Gazeta do Povo – Por que RC virou Rei?

Pedro Alexandre Sanches – Em primeiro lugar, acho que cabe questionar se essa alcunha de Rei faz algum sentido no duro. Às vezes acho que não, com essa cara de "plebeu" que ele tem... Acho que ele virou Rei dos brasileiros por ter tanta cara de plebeu quanto qualquer brasileiro típico. Quem poderia ir para esse nosso trono? Villa-Lobos? Tom Jobim? Não, não tem páreo para Roberto Carlos. E, na minha opinião, a força dele vem daí, do fato de ele ser, sozinho, um resumo de tudo que nós brasileiros somos, gostemos disso ou não.

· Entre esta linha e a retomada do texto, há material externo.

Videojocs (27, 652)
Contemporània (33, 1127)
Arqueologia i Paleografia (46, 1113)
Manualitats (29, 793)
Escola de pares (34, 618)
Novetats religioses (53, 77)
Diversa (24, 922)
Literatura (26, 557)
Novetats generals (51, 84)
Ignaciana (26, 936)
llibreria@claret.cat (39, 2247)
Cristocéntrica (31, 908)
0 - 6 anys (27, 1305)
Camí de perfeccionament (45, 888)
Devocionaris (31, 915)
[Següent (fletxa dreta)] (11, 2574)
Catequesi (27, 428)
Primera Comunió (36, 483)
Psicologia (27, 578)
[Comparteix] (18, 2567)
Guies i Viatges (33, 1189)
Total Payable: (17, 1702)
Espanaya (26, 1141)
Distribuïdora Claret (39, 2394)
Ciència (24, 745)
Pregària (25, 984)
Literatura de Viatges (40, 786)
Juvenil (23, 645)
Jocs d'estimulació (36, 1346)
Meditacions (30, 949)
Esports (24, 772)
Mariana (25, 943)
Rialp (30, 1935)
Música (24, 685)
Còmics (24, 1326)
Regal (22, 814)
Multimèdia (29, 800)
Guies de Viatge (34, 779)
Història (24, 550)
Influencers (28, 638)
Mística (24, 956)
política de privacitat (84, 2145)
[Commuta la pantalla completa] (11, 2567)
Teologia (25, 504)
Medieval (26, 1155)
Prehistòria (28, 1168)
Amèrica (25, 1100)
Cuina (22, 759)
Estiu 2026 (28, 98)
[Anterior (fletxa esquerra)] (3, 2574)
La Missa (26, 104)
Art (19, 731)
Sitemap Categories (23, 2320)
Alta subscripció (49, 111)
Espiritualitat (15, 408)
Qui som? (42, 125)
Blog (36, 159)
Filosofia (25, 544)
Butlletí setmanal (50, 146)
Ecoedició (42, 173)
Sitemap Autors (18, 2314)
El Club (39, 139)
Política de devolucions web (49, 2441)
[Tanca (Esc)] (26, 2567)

Ele é um possível retrato do Brasil recente?

Acredito que sim. Meu livro sobre ele saiu em dezembro de 2004, quando o governo Lula não estava muito delineado ainda. Mas eu terminei o livro comparando Roberto Carlos e Lula: a perna que um perdeu no trilho do trem e o dedo que o outro perdeu na fábrica. O chamado escândalo do mensalão aconteceu pouco tempo depois, e me baqueou bastante. Inúmeras vezes eu pensei: "ih, escrevi tudo errado". Mas passou mais tempo, e devo dizer que me sinto feliz com o grau de empatia e popularidade do presidente, que não deixa de ser bem parecido com a do Rei. Quer dizer, embora o Roberto disfarce isso muito mais do que o Lula, a mítica deles é mais ou menos a mesma, o cara simples, de origem pobre, interiorana e marginal, que vem a governar um país inteiro.

O fato de ele ter deixado a rebeldia "yeah yeah yeah" de lado em troca do romantismo (quase brega?) contribuiu para que fosse "adorado" por tantas gerações?

Contribuiu sim, e, quando ele teve essa percepção, adotou um comportamento que deu o tom para a força impressionante da música popular na década de 1970. Estou pensando em Odair José, Diana, Waldick Soriano, Núbia Lafayette, um grupo enorme de artistas também popularíssimos, embora muito menos respeitados que Roberto pelas ditas cabeças pensantes (o que não quer dizer que ele fosse exatamente respeitado e admirado nesse círculo). Como o Paulo César de Araújo mostra brilhantemente no livro Eu Não Sou Cachorro, Não, esses artistas todos foram muito hostilizados, supostamente por serem românticos, açucarados ou cafonas, mas o que havia por trás disso era muito mais preconceito de classe do que apreciação (ou reprovação) estética. O som de Roberto Carlos e dessa turma toda era o som dos brasileiros reais, ao mesmo tempo, era o som da ditadura e o som dos mais oprimidos pela ditadura.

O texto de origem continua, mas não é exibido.